Penile cancer is one of the rarer urological malignancies and patient survival is high when the disease is diagnosed early and has not spread to neighbouring lymph nodes. However, in men with nodal metastases, survival is considerably decreased, particularly in those in whom pelvic lymph nodes are involved. Inguinal lymph node dissection is performed in some patients with cN0 disease and markers that could predict the presence of micrometastatic disease might avoid unnecessary procedures that have a high risk of complications. To date, several potential molecular markers to predict disease progression have been investigated but no marker has entered routine clinical practice.

Credit: s@n/Moment/Getty

Two new studies that further explore possible prognostic markers have now been published: the first used immunohistochemical assessment of protein expression levels and the second investigated miRNA expression levels in biopsy samples of nonmetastatic and metastatic tumours.

Mark Ball and colleagues from The Johns Hopkins University School of Medicine in Baltimore, USA, queried their archive and database of tissues from patients with PSCC. Tissue microarrays of primary tumour tissues from 53 men were stained for IGF1R expression and assessed according to a four-tier scoring system. IGF1R is involved in cell proliferation and transformation and overexpression has been detected in several types of cancers. Samples from 33 patients (62%) were positive for IGF1R expression. Increased expression levels were, for example, associated with lymphovascular and perineural invasion. At a median follow-up period of 27.8 months, 16 patients who had increased IGF1R expression, but only 2 patients without IGF1R overexpression, had progressed (P = 0.006). In addition, men with increased IGF1R expression levels had decreased PFS (P = 0.003). Multivariate analysis adjusted for pathological features showed that IGF1R overexpression was an independent prognostic factor (HR 2.3, 95% CI 1.1–5.1; P = 0.03).

The second study on miRNA expression in PSCC was performed by Juliane Hartz and team from the Rostock University Medical Center, Germany. The researchers analysed samples of primary tumours and, if applicable, synchronous inguinal lymph node metastases from 24 patients. They found that expression levels of miR-1, miR-101 and miR-204 were significantly lower in primary tumours of men who had lymph node metastases, as well as in the metastatic tissues themselves, compared with those with nonmetastatic disease (P <0.05). Log-rank analysis showed that the combined decrease of the three miRNAs correlated with patient survival (HR 0.078; P = 0.0315). Evaluating functional relevance, the team determined 189 genes linked to these miRNAs and comparison with online-available microarray datasets showed that several of these genes that are overexpressed have been implicated in metastasis in men with PSCC.

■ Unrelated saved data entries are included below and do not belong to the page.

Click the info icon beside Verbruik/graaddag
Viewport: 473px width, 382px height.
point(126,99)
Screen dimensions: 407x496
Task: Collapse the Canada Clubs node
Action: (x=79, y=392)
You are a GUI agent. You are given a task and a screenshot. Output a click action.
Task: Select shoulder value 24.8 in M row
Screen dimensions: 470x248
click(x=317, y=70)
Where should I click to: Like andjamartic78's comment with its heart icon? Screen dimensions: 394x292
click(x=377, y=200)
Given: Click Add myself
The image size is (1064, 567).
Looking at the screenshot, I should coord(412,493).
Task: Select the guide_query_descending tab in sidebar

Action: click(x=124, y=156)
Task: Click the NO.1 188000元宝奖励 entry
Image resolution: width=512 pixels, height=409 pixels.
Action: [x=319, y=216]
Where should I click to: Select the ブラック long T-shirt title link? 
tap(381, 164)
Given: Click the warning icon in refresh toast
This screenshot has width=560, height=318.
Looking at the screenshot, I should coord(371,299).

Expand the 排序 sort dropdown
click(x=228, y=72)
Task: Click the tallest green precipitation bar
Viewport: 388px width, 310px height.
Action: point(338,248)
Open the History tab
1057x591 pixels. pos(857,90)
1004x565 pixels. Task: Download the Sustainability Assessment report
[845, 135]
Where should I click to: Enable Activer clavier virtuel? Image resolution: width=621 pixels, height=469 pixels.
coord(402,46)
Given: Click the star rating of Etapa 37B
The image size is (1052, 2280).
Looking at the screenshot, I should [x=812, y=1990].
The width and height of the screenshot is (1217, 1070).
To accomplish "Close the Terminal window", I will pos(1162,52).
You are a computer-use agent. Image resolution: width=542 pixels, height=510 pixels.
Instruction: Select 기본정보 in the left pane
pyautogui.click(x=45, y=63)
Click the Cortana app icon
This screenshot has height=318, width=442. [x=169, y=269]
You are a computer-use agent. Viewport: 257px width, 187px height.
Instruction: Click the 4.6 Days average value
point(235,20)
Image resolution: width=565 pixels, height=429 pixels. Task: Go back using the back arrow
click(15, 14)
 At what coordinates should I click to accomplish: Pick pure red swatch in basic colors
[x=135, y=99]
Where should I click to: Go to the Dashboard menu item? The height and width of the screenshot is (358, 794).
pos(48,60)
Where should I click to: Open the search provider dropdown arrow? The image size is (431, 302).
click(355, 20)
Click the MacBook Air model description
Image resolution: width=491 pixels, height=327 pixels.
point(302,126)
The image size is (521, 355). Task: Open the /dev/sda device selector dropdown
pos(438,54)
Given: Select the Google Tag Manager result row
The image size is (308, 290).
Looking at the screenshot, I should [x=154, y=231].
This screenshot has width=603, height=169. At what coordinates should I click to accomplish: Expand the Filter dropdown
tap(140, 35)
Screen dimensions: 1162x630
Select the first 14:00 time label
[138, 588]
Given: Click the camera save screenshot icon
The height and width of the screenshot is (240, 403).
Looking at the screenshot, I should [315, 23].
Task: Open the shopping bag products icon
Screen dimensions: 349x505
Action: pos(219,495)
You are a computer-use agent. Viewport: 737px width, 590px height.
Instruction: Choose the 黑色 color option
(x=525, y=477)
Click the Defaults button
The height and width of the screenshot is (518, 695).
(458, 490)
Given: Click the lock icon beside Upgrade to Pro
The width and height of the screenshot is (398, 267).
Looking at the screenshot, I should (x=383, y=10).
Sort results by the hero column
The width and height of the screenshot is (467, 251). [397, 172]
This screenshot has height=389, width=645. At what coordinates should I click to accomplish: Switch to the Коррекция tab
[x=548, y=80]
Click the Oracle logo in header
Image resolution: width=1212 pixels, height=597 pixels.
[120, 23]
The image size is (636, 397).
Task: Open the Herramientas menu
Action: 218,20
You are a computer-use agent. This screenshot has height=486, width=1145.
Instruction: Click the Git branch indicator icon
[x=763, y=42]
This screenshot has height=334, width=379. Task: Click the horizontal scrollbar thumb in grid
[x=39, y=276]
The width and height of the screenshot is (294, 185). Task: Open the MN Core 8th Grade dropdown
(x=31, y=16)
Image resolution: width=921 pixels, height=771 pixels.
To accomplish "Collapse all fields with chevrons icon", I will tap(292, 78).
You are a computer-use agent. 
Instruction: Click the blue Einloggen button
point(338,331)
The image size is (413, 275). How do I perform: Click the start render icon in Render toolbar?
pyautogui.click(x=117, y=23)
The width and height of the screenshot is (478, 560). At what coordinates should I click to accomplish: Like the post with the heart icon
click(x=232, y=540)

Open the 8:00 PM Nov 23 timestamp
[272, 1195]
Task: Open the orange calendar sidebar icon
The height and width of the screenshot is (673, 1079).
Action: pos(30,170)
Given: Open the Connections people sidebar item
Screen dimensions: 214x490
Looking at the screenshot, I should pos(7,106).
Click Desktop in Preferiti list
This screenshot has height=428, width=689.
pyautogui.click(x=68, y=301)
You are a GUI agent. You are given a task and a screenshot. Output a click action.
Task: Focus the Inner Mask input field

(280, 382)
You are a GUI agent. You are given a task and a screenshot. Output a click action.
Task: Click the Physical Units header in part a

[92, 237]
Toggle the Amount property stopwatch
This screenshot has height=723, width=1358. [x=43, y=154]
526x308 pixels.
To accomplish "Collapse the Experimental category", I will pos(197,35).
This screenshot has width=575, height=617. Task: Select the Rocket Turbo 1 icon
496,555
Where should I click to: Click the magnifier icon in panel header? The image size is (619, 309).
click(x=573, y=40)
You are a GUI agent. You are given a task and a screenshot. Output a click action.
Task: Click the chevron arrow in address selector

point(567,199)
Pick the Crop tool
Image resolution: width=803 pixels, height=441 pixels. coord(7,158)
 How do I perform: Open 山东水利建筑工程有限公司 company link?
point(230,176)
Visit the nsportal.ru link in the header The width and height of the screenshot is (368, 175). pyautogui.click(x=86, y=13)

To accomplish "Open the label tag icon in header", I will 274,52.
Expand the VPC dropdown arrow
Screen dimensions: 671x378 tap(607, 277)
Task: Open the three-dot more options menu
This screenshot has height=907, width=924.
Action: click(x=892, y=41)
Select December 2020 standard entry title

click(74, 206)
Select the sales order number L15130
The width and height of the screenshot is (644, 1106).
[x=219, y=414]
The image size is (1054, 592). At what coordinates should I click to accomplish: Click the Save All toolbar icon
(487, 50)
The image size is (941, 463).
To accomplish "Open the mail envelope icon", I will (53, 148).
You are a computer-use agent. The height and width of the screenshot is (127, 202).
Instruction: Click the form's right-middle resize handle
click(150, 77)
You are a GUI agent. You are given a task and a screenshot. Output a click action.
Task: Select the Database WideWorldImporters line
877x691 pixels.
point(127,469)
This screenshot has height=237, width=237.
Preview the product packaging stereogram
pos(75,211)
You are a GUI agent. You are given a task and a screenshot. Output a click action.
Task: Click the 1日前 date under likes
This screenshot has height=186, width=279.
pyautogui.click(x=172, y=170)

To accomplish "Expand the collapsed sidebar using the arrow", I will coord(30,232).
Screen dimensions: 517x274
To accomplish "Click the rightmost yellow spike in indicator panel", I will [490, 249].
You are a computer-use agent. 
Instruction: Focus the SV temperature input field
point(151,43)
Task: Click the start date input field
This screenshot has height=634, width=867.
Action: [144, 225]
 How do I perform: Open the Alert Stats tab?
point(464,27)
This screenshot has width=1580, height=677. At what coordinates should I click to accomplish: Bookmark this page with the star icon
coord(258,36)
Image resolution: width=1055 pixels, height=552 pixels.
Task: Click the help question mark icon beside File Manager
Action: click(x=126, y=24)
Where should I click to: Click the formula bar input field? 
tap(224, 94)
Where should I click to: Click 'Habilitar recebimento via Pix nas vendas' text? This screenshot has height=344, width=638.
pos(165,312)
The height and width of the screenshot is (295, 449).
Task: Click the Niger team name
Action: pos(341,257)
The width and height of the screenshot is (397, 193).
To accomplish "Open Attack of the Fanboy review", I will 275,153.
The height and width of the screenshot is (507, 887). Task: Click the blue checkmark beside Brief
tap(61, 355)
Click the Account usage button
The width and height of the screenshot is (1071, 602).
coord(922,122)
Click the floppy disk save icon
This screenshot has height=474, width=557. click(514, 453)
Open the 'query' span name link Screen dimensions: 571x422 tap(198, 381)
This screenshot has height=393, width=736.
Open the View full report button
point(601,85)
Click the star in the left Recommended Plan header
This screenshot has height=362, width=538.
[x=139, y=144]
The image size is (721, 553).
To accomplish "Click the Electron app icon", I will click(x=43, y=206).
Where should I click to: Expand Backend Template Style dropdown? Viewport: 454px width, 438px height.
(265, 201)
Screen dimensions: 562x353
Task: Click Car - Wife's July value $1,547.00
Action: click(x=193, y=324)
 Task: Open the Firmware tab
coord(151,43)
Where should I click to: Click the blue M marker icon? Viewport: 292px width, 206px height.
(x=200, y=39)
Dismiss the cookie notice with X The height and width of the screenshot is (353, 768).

Small sample sizes are a limitation of most studies of PSCC and large prospective studies are needed to determine the usability of prognostic markers in this disease. However, lymph node involvement is the pre-eminent prognostic factor of patient survival and the availability of clinically reliable molecular markers might help to minimize the need for invasive lymph node staging and the resulting complications.